→ **Dataset content**

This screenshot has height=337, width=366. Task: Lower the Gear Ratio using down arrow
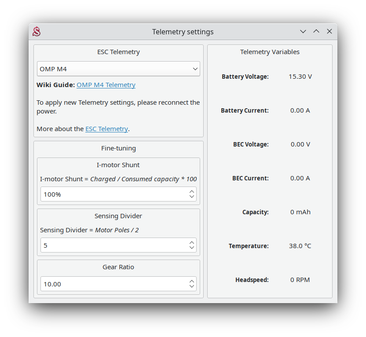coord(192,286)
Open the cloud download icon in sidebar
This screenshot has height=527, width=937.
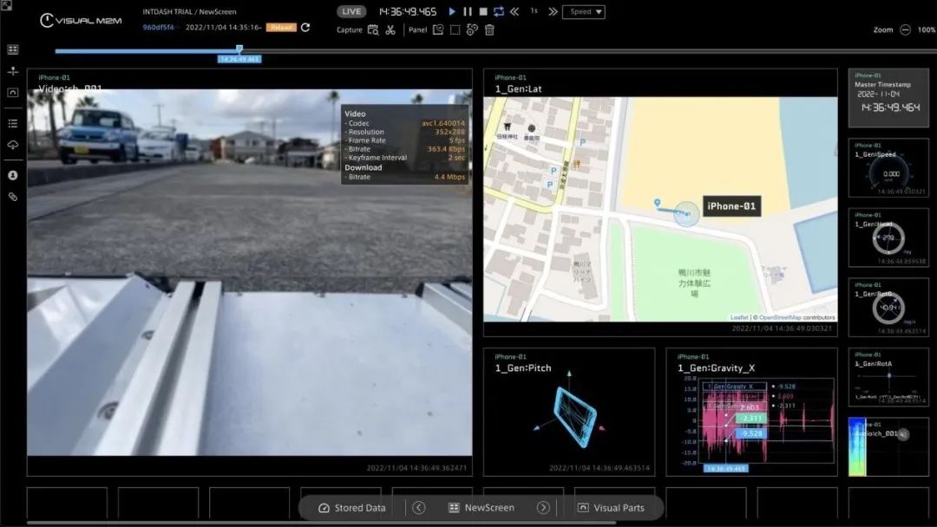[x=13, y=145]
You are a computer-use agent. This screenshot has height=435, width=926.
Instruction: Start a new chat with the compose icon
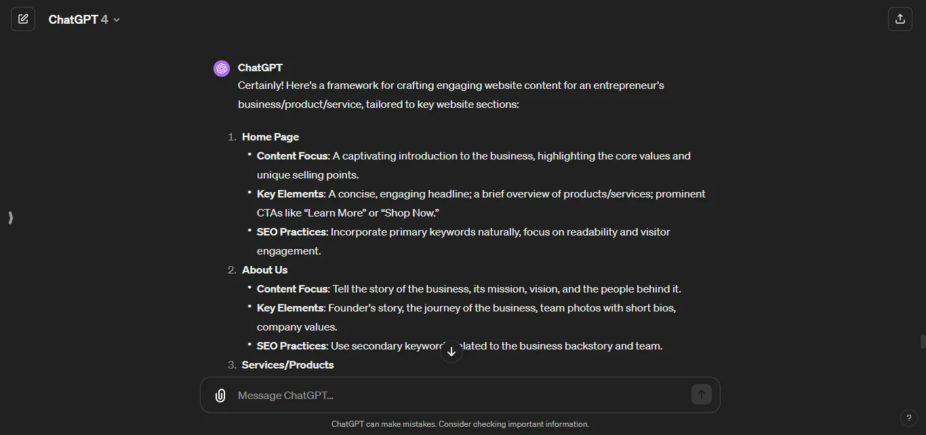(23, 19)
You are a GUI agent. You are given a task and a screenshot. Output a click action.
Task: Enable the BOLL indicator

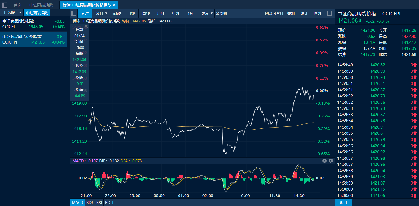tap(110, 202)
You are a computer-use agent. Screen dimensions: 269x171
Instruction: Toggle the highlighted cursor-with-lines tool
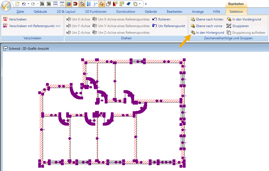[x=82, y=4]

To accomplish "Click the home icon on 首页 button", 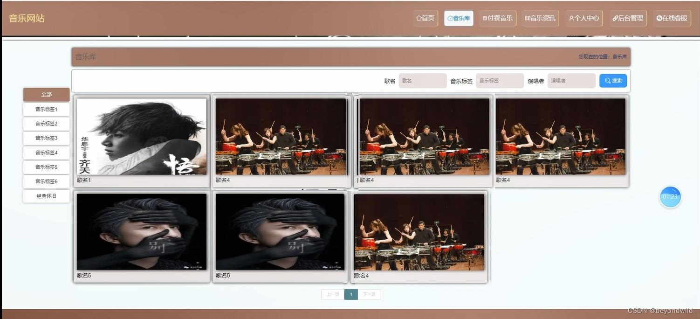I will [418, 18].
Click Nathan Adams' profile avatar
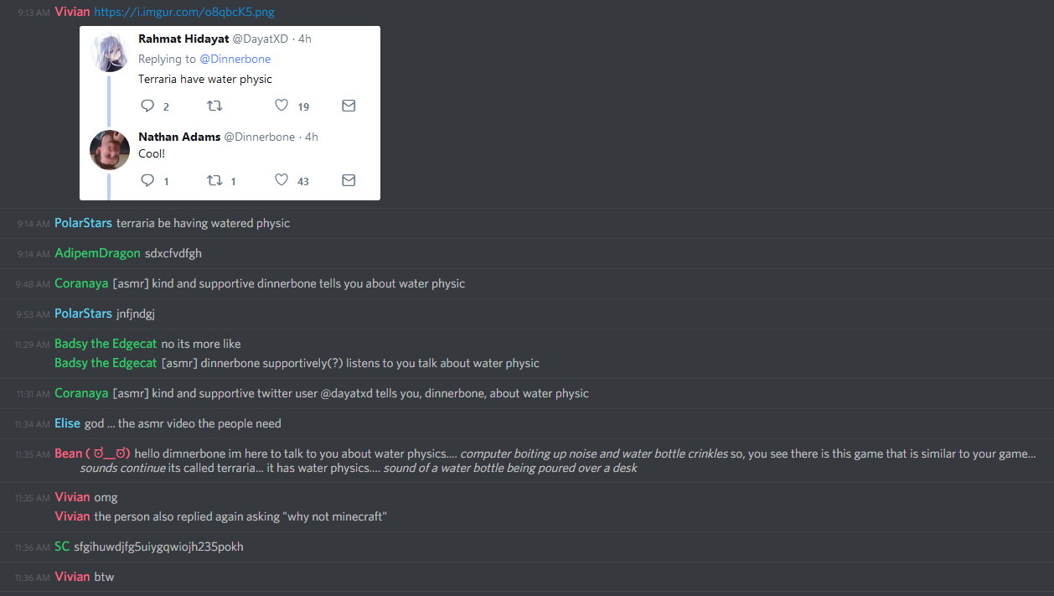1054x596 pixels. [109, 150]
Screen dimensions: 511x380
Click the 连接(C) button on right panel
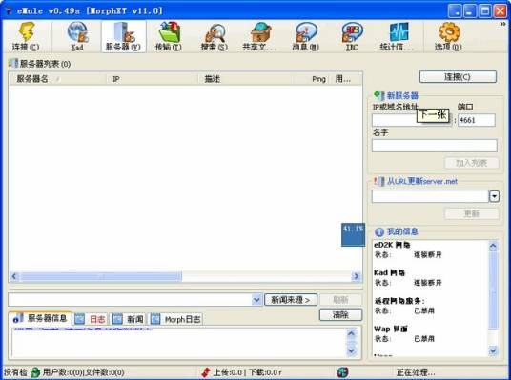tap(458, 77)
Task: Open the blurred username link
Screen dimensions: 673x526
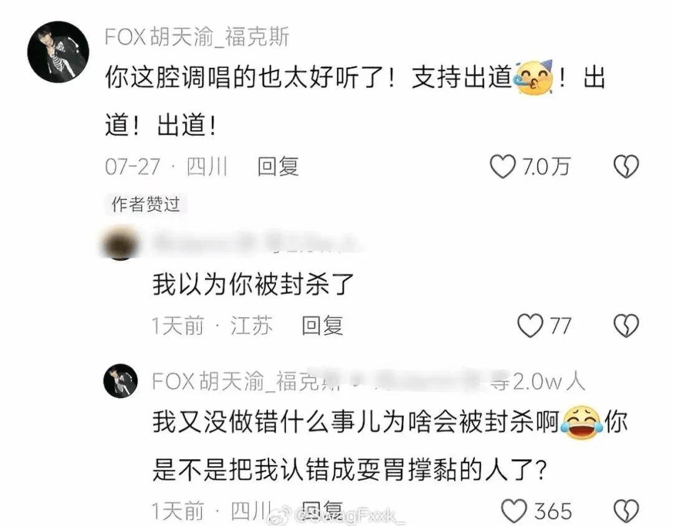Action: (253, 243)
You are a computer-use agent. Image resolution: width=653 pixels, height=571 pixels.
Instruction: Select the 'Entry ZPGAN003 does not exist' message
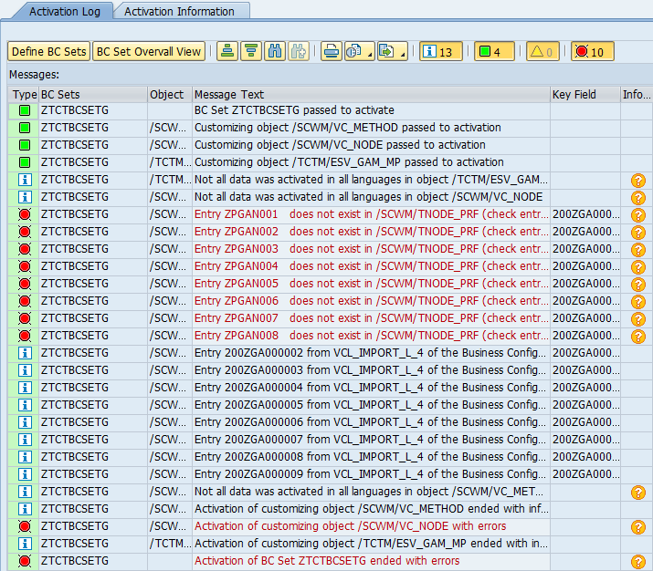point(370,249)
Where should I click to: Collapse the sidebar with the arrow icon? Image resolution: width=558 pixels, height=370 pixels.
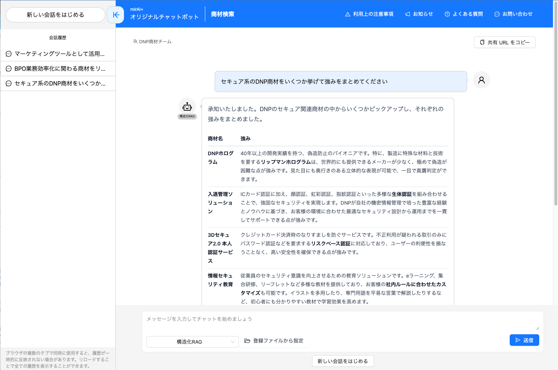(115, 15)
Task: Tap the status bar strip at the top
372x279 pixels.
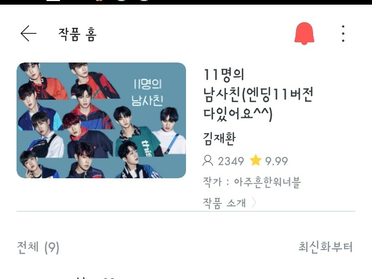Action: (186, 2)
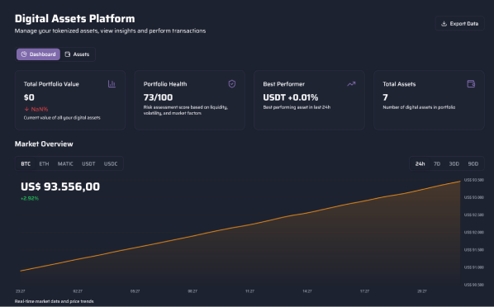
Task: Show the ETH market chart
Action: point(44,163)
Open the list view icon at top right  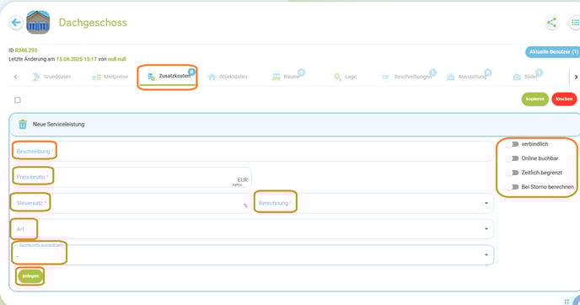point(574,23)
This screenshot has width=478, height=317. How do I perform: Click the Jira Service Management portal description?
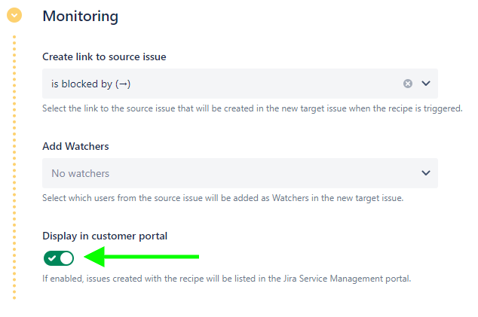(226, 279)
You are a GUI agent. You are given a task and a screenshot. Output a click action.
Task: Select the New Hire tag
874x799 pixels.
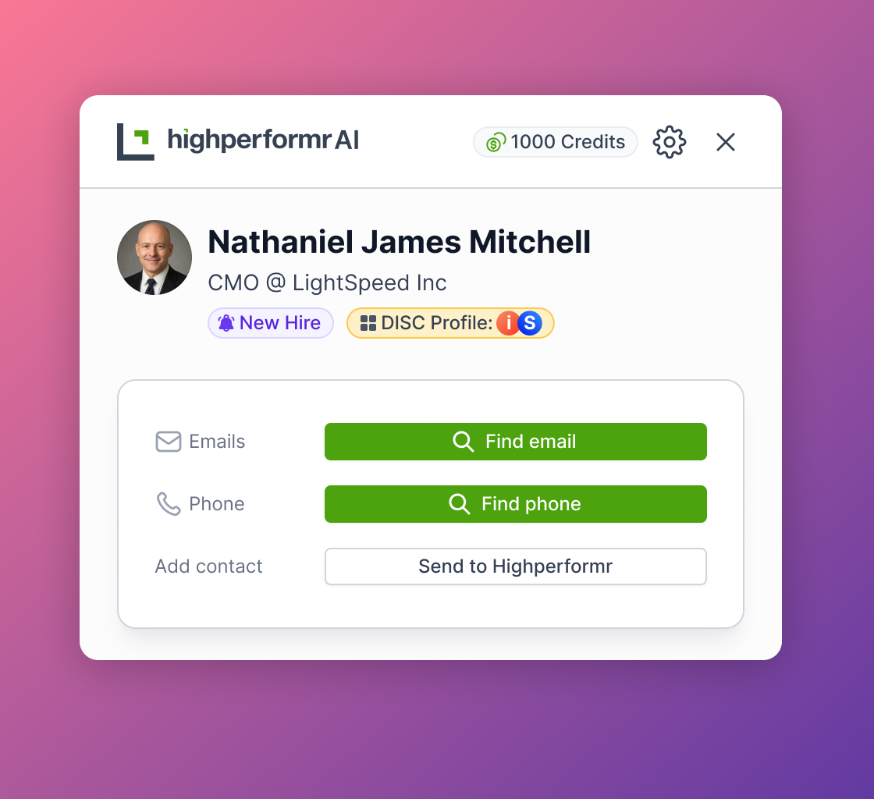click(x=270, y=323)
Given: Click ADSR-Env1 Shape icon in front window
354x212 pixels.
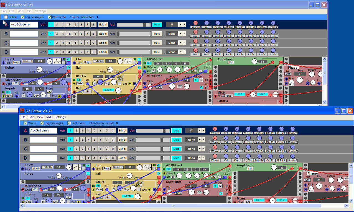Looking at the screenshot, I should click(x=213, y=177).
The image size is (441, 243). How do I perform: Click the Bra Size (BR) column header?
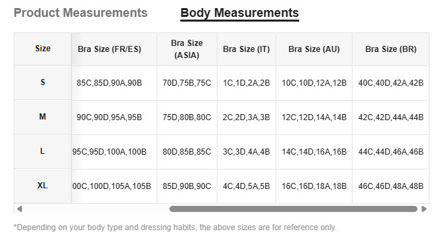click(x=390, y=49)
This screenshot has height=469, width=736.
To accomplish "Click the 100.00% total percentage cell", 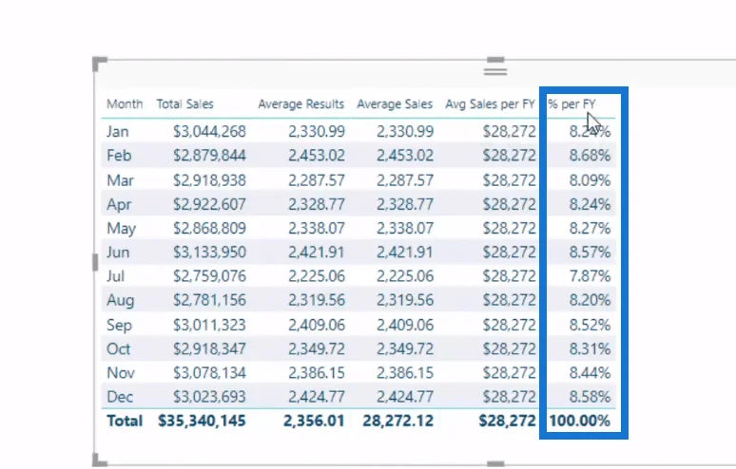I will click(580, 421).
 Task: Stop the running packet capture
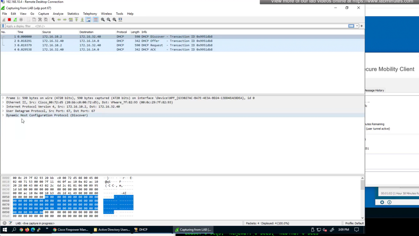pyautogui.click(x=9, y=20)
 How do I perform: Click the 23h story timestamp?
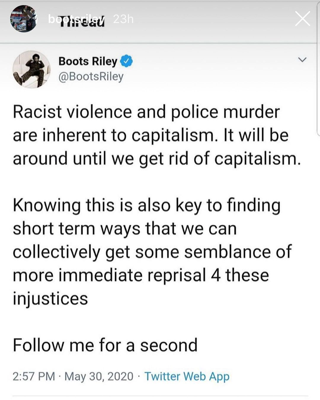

→ **Task goal**
Filtering the entries above by the word "computer", copy each line that matches.

→ **Result for this exercise**
You are a computer-use agent. This screenshot has height=435, width=926.
You are a computer-use agent. Screen dimensions: 269x171
You are a computer-use agent. Image resolution: width=653 pixels, height=571 pixels.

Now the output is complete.